*TASK ITEM*. Among the lines below, restate word for word only those from the line with "You are a computer-use agent. Image resolution: width=177" through the line with "Task: Enable the 終日 all-day checkbox", with both end lines kept.

*RECORDS FOR THE TASK*.

== Segment start ==

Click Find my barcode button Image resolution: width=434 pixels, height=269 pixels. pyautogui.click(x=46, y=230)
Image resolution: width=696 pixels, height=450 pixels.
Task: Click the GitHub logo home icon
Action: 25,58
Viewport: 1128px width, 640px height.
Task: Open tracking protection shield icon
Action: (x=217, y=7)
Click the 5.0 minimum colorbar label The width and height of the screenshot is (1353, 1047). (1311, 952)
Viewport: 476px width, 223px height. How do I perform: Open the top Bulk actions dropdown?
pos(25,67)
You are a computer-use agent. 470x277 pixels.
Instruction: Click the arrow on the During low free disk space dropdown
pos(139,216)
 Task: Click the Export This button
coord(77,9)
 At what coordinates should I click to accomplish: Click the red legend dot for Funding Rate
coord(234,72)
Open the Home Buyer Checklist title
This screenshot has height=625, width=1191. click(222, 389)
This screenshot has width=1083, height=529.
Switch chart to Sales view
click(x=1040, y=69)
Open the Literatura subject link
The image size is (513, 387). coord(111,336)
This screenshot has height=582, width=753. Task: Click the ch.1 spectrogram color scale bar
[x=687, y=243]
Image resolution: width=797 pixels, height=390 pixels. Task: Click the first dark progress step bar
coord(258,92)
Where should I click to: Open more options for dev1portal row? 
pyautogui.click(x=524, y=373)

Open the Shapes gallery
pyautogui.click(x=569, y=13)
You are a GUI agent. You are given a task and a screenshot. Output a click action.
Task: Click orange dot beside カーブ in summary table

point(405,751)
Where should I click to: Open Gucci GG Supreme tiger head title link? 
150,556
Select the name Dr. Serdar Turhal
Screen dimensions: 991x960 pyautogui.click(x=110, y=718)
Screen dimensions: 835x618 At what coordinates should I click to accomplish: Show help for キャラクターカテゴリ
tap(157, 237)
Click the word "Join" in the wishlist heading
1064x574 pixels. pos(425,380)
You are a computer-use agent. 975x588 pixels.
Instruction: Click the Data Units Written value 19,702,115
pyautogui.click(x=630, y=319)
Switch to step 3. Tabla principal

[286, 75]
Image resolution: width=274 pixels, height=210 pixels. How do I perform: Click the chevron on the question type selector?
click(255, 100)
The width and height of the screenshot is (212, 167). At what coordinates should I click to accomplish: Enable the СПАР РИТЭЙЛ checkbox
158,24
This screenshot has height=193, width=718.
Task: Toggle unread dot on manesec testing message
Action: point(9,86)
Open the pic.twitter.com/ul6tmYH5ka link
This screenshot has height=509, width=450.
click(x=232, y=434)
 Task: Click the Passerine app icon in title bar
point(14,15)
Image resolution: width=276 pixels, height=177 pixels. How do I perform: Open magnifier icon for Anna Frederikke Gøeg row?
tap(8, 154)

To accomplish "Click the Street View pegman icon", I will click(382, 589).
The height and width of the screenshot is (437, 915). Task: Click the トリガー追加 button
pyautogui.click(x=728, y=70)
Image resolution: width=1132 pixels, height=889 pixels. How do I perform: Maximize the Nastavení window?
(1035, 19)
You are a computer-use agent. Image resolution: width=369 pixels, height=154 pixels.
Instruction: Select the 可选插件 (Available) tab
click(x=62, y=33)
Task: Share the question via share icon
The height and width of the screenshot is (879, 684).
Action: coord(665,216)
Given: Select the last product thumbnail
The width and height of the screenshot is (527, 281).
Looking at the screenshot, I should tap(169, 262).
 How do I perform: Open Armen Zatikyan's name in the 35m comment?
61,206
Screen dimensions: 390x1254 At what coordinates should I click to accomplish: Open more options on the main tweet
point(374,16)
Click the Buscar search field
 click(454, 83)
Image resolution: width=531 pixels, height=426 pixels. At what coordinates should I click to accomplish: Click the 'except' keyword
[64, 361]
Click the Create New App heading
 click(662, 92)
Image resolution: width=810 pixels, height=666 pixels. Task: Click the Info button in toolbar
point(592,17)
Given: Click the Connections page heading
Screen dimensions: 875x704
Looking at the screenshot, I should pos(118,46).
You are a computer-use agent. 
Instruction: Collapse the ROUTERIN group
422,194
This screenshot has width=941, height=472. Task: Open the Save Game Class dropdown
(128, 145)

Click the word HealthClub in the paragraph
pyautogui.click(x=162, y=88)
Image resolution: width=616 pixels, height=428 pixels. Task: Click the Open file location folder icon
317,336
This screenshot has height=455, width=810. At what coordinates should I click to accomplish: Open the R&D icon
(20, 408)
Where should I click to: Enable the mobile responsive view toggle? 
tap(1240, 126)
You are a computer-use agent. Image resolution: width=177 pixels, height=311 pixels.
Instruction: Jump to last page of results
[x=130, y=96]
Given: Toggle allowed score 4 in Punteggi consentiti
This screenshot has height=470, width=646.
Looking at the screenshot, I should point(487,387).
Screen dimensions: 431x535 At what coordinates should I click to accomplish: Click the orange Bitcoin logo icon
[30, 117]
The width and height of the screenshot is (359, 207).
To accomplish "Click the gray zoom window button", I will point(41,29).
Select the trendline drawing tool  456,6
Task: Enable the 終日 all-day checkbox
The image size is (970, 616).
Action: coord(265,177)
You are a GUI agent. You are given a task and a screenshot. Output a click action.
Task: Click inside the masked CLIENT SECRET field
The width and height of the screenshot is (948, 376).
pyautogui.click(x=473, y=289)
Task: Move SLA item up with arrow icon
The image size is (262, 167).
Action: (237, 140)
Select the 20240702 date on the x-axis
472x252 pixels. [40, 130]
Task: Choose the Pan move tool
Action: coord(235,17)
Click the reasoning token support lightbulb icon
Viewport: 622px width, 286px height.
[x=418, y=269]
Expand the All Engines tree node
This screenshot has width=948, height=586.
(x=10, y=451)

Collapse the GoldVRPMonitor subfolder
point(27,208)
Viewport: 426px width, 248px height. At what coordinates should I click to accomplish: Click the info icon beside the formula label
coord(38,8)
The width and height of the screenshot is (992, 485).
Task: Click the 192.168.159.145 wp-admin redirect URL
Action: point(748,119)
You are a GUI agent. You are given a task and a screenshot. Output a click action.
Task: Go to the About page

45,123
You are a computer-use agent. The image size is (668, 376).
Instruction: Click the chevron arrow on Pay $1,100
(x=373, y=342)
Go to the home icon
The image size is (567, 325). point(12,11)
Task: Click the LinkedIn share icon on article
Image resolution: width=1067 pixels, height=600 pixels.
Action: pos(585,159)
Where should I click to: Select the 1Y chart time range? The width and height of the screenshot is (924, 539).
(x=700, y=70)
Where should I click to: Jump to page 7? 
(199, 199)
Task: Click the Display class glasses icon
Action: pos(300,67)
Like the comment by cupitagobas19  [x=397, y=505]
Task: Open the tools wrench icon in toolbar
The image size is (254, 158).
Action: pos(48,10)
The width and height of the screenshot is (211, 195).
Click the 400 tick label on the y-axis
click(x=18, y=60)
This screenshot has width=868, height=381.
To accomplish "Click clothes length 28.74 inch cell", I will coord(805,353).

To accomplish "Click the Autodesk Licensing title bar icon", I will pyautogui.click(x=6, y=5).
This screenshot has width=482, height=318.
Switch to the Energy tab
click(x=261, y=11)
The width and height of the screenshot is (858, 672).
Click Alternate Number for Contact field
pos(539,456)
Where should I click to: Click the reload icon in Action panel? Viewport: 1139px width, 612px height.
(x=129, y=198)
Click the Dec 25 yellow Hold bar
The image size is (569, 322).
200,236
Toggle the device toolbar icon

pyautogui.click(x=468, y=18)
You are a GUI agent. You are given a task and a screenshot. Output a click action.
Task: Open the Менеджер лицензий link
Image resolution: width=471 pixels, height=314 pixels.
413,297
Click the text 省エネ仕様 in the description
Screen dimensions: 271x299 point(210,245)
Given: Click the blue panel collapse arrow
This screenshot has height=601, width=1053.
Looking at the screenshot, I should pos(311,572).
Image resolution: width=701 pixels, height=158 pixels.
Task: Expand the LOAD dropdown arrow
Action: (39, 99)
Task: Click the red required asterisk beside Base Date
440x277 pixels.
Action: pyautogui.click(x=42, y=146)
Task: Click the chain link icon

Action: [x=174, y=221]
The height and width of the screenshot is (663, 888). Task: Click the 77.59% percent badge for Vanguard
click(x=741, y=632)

== Segment end ==

*WRITTEN RESPONSE*.
You are a computer-use agent. Image resolution: width=177 pixels, height=311 pixels.
Instruction: Jump to last page of results
[x=130, y=96]
Given: Toggle allowed score 4 in Punteggi consentiti
This screenshot has height=470, width=646.
Looking at the screenshot, I should point(487,387).
Screen dimensions: 431x535 At what coordinates should I click to accomplish: Click the orange Bitcoin logo icon
[30, 117]
The width and height of the screenshot is (359, 207).
To accomplish "Click the gray zoom window button", I will point(41,29).
Select the trendline drawing tool  456,6
Task: Enable the 終日 all-day checkbox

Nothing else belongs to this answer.